*** Entries provided

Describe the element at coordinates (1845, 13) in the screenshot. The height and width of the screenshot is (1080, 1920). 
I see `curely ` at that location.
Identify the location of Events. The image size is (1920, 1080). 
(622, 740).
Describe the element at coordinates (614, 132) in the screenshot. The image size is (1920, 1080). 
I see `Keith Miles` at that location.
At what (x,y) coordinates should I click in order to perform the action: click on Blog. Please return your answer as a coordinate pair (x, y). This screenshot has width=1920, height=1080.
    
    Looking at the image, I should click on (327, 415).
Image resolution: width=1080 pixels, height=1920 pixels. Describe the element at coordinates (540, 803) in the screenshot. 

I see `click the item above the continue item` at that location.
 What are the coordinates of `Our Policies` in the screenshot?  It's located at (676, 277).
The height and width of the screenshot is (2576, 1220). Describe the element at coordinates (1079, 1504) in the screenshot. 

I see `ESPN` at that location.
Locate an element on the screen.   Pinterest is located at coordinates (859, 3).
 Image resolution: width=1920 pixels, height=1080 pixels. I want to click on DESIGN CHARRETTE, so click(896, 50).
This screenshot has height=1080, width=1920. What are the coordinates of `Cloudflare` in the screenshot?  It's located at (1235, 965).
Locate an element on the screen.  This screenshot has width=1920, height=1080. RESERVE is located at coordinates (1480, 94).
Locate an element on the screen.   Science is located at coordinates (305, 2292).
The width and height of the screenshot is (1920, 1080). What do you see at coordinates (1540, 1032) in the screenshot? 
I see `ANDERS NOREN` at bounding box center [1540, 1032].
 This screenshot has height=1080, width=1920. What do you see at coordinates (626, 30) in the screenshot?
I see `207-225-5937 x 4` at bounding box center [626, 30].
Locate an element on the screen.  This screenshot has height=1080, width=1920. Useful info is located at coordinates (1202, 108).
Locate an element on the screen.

******

Work to complete> Reproduce exactly everything from the line containing "coordinates (1202, 108)." down to the last of the lines above, including both.

Problem solution>
Locate an element on the screen.  This screenshot has height=1080, width=1920. Useful info is located at coordinates (1202, 108).
Locate an element on the screen.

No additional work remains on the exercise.